Rosa, hija de una hermana falle­cida, se entrega al señor Dennis, su albacea testamentario, esposo de la neurótica Isabel. Así Rosa viene a llevar el escándalo a aque­lla familia. Frente a ella sus tíos son la encarnación de la incomprensión, especial­mente tía Elena, solterona agria y purita­na. El padre Browne no puede dar solución al problema de su sobrina; su parálisis es símbolo de su ineficacia en el orden espiri­tual. Por fin, Rosa se suicida. Antes de expi­rar quiere recordar las oraciones que apren­dió en el colegio, pero no consigue pasar de los balbuceos, y sólo le viene a la mente la frase « ¡Y que mañana no haya colegio!». Elena quiere cerrar el «living room», porque en él ha muerto Rosa, pero Teresa se opone a ello. Elena es el prototipo de la persona intransigente, que con su incomprensión precipita a los pecadores al abismo de la desesperación.

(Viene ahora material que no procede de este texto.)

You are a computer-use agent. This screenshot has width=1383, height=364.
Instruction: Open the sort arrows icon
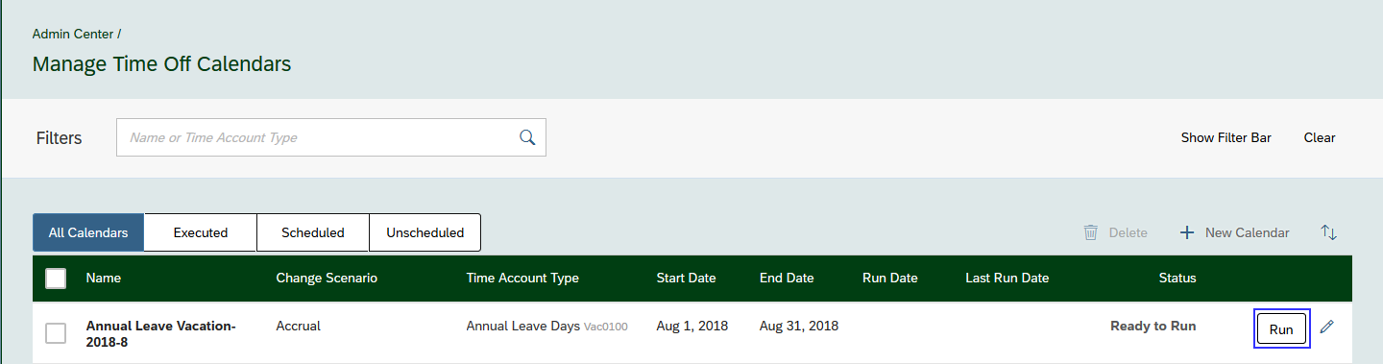pos(1329,232)
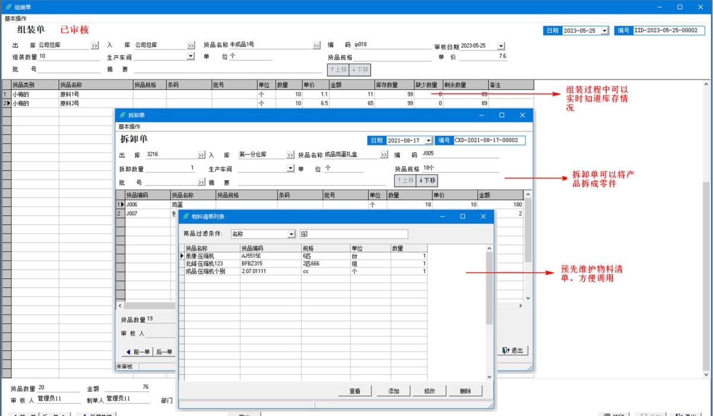Viewport: 713px width, 416px height.
Task: Open the 审核日期 date dropdown
Action: (501, 46)
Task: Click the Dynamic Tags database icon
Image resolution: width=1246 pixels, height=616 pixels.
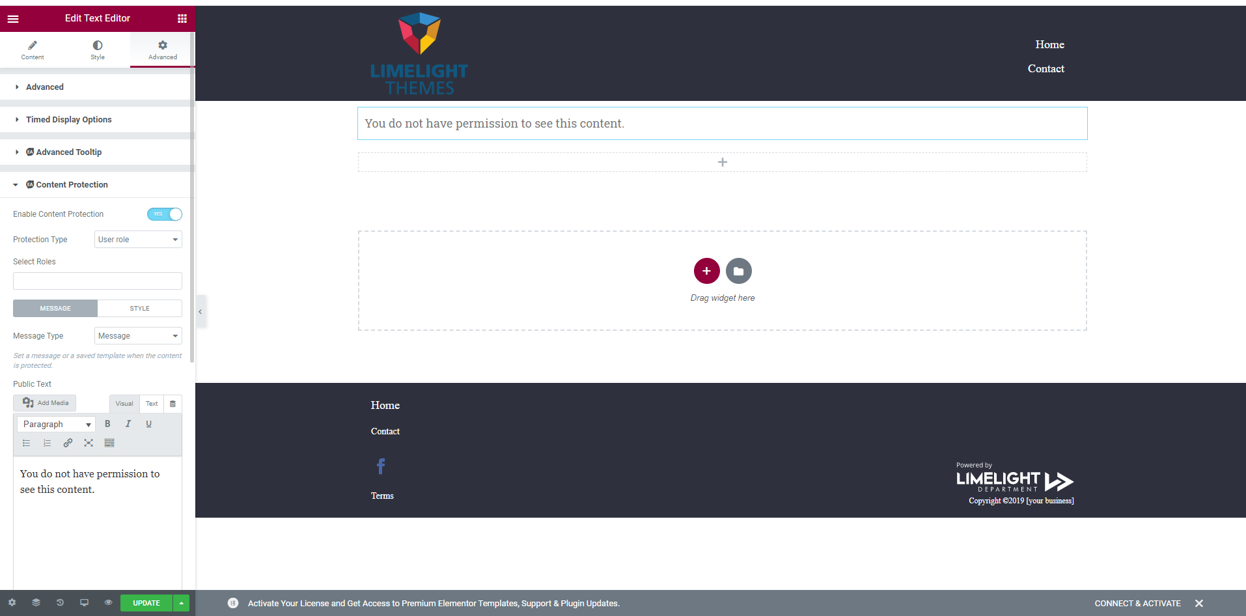Action: [x=173, y=404]

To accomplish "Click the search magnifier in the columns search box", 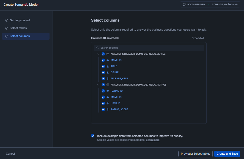I will (97, 48).
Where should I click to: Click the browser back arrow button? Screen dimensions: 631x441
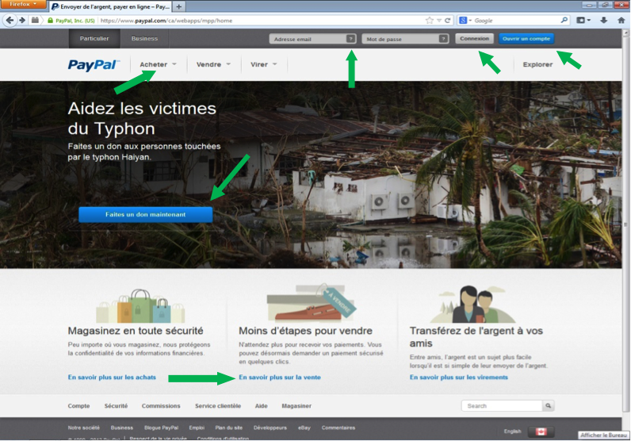10,20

Pero este «cuarto de estar» es evidentemente simbólico, es una con­creción de la vida, y el drama que dentro de él tiene lugar es el drama de cuando en la vida entran en colisión la realidad y la fe. Ésta es la tesis de la obra, tesis que no puede tener solución, como no la tiene el drama de Graham Greene. El autor plan­tea la incompatibilidad del pecado con la salvación. Para cualquier solución debe de­jar de existir el supuesto del pecado. Por esto nada humano detiene el drama. Los únicos que no podemos juzgar a Rosa so­mos el autor y los espectadores. Únicamente Dios la puede juzgar, al igual que a Scobie, el protagonista de El revés de la trama.